Compassion for all living things means you don't get to eat without either some kind of moral code that puts you above your food source, or hypocrisy.
People feel righteous about loving animals while at the same time they drive cars, because they don't see the corpses at the side of the road, because they aren't there. But the ghosts are. The carnage is immense. It's like the slaughterhouse, the way most kids wouldn't eat burgers if they saw the cows getting butchered from start to finish.
I guess what I'm trying for is a hierarchical compassion that doesn't start with people, as they've become, at the top.
I had this same kind of argument with someone about eugenics and the disabled and advocating some kind of filter on the gene pool, and it occurred to me that of course we're already filtering people, we're already eugenically selecting, we're just not doing it around handicaps, in fact we're selecting out the most fit, the natural, the wilderness-dwellers, the jungle guys, the bushmen. It's almost a mirror-reversal of eugenic theory.
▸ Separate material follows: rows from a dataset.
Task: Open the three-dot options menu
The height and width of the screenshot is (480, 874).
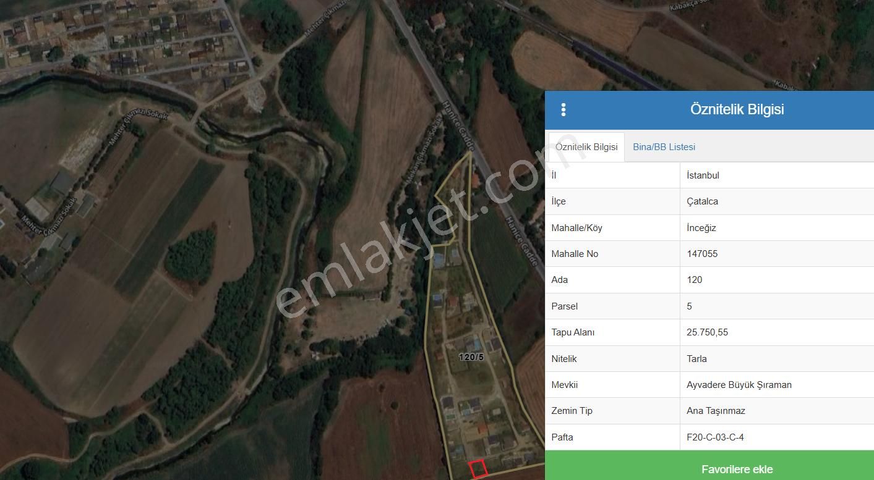Action: click(563, 110)
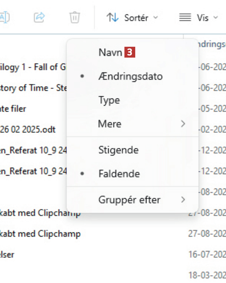The height and width of the screenshot is (283, 226).
Task: Open the Sortér dropdown
Action: 132,17
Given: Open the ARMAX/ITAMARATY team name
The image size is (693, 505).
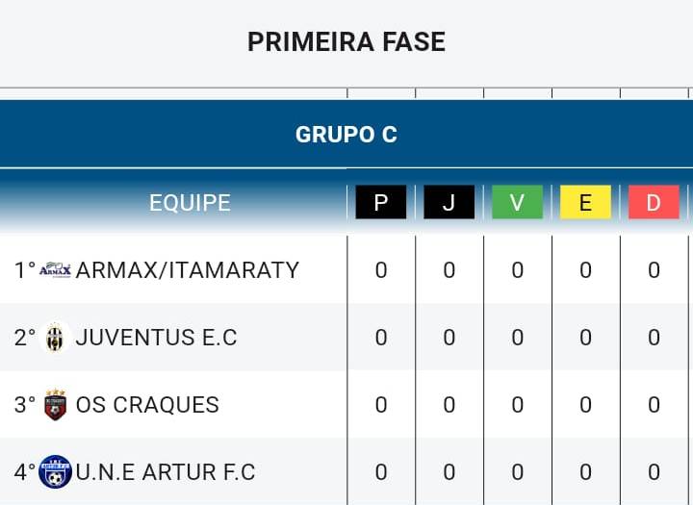Looking at the screenshot, I should click(x=188, y=270).
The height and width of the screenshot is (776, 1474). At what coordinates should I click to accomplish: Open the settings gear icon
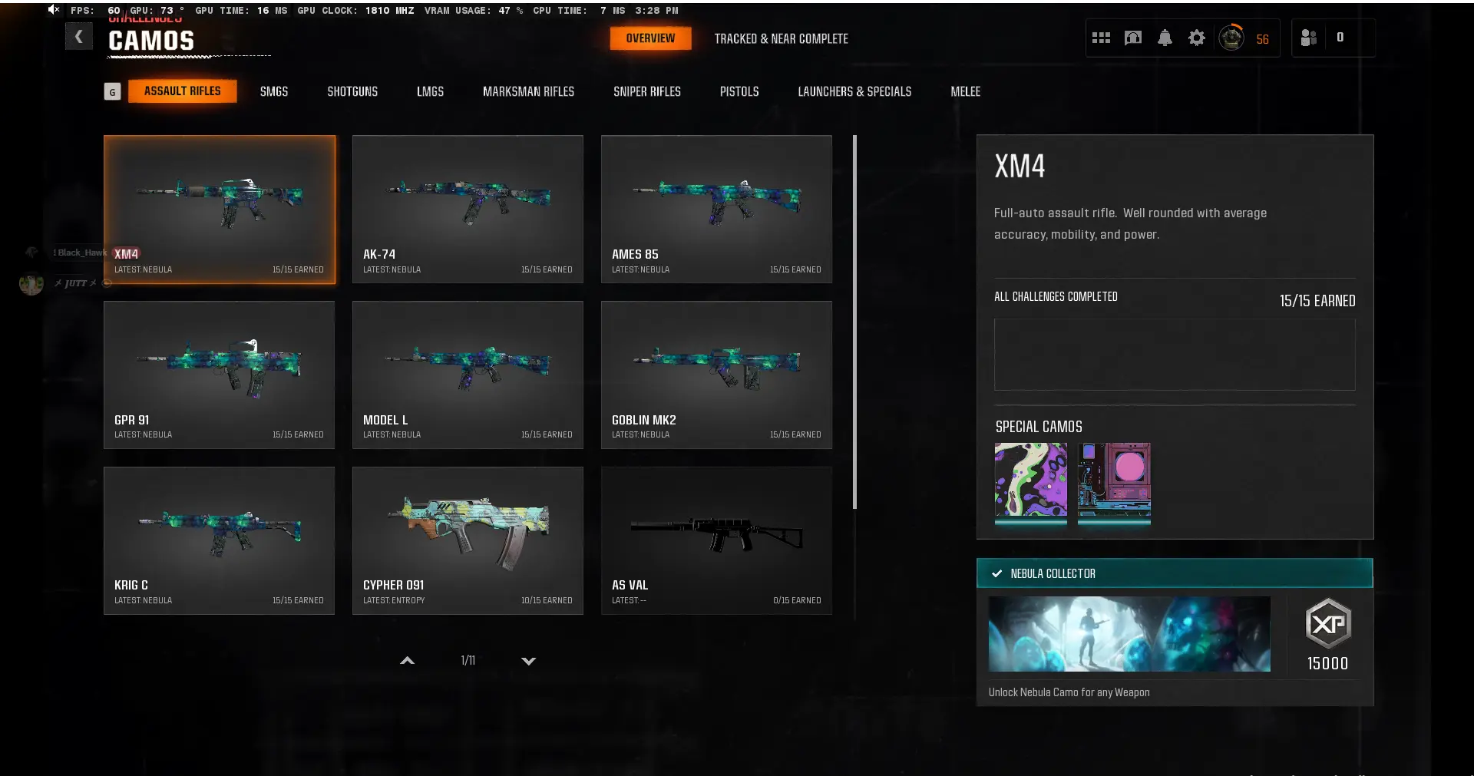pos(1196,38)
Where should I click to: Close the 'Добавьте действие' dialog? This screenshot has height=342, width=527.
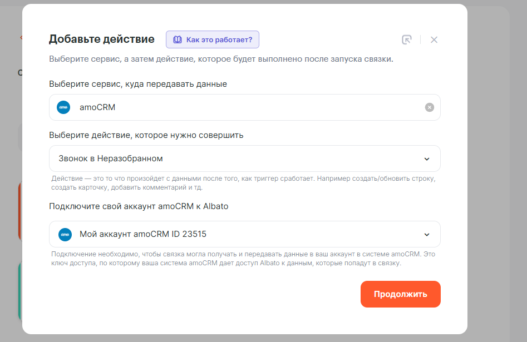pos(434,39)
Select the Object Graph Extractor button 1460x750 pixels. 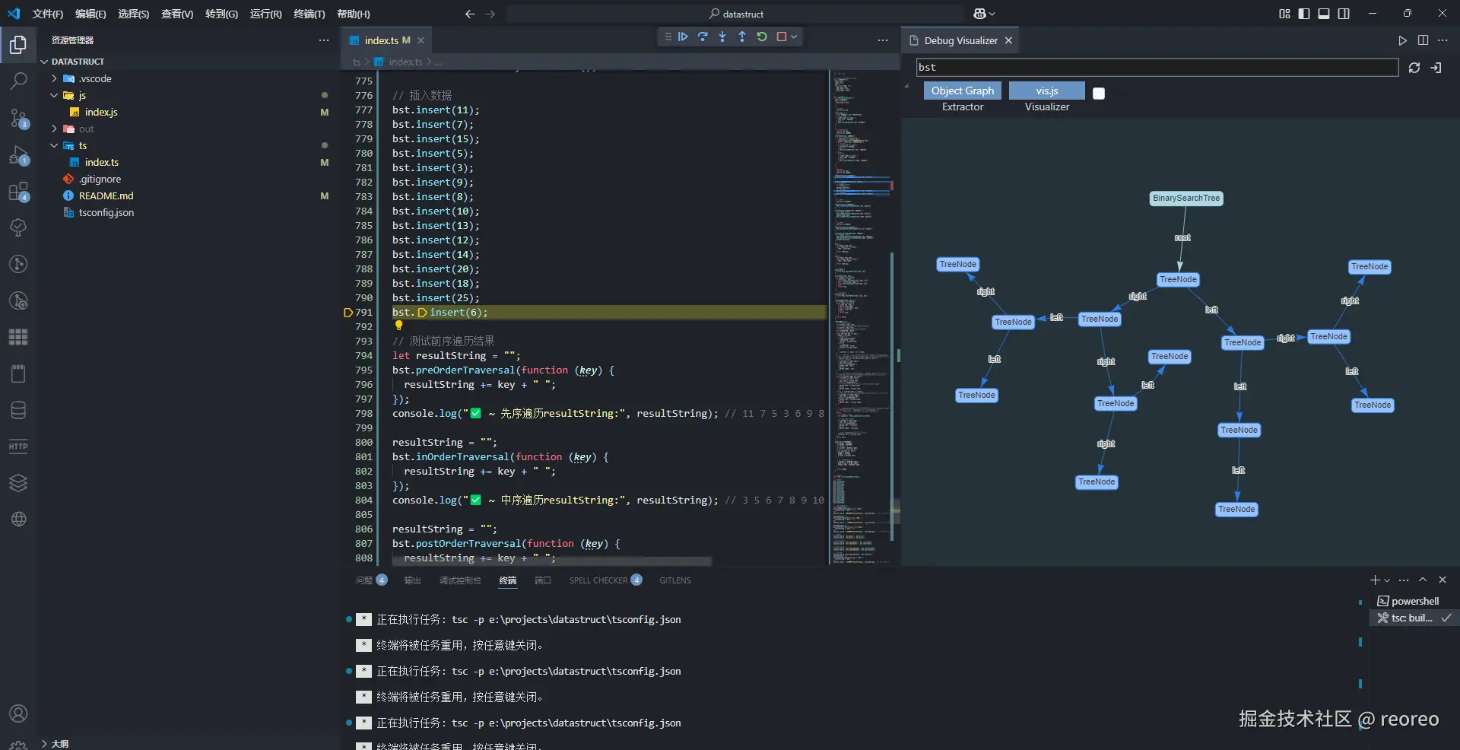tap(962, 91)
Don't misunderstand, but I'm wary of people who are sheltered from the bloody results of their way of life presenting themselves as innocent and gentle. That Disney cartoon just seemed so obvious, I'd just read somebody describing a meeting between a young colonial boy and a native about his own age, in the still relatively untouched woods of northern Georgia. The Indian was talking about being trained from toddler-hood to be stoic and silent, to endure physical discomfort, and to hunt. Then about twenty minutes later here's Thumper on the TV being all cute. Point being the Indian kid in the cartoon didn't get supper. That native from the first part would have not understood the Disney story at all, would have probably seen it as I do, as basically weird and wrong. Because it's a lie and it tricks people by playing on their desire for niceness.
Compassion for animals in most people stops at the highway, which is a river of steel and poison gas, and death to thousands of animals every day. But it's invisible. So it's like it doesn't happen. Because they don't intend it.
I'm speaking from compassion here. But it's for the animals that don't care about us, who don't need us, and who mostly would be better off without us around.
That's harder, I think, that kind of compassion. And it sure is less popular than Bambi.
A few years ago this guy at a state park got arrested for attacking a young black bear that had caught a fawn and was killing it. So this guy jumped in to save the deer. They had to haul him off the bear, which was a yearling cub.
That looks like compassion but I don't think it is, I think it's something else that isn't at all healthy or good.